Document extract: Begin

Open Data Infrastructure
Open Data Infrastructure Observability Scorecards for AI
How ODI scorecards connect freshness, lineage coverage, access decisions, catalog ownership, query behavior, and agent evaluations.
AI observability without data observability is a very expensive blind spot.
The scorecard should span the data path
AI teams often measure model latency, cost, and answer quality. Those metrics matter, but they do not explain whether the data path was trustworthy. An ODI observability scorecard should connect freshness, lineage coverage, access decisions, catalog ownership, query behavior, and agent evaluations.
The scorecard is not another dashboard for people to ignore. It is a compact way to ask whether the infrastructure behind AI can be trusted under change.
Good signals connect systems
Freshness signals should connect to sources and products. Lineage coverage should connect to transformations and answers. Access decisions should connect to identity and purpose. Query behavior should connect to cost and latency. Evaluations should connect to source evidence, not only final text.
OpenTelemetry can help with system signals. OpenLineage and DataHub can help with lineage signals. OpenAI evals can help test answer behavior. The scorecard exists to put those signals in one operating conversation.
Core idea: AI observability needs to measure the infrastructure that creates the context.
The ODI pattern makes scorecards portable
Open Data Infrastructure keeps data, metadata, policy, and lineage from being trapped inside one platform. That matters because AI observability scorecards should survive changes in model provider, retrieval system, catalog, or serving engine.
For related context, see the ODI scorecard, ODI control loops for data products, and metadata SLAs for AI. Scorecards are the executive view of operating discipline.

Document extract: End

Task list:
(A) Write out the ODI scorecards page from "OpenTelemetry can help" to "one operating conversation.".
(B) According to the ODI scorecards page, which tools can help with lineage signals?
Rely only on the ODI scorecards page.

Data extract: Begin

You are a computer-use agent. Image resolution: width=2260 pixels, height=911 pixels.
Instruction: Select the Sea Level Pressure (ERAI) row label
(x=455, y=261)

Data extract: End

Per-task answers:
(A)
OpenTelemetry can help with system signals. OpenLineage and DataHub can help with lineage signals. OpenAI evals can help test answer behavior. The scorecard exists to put those signals in one operating conversation.

(B) OpenLineage and DataHub.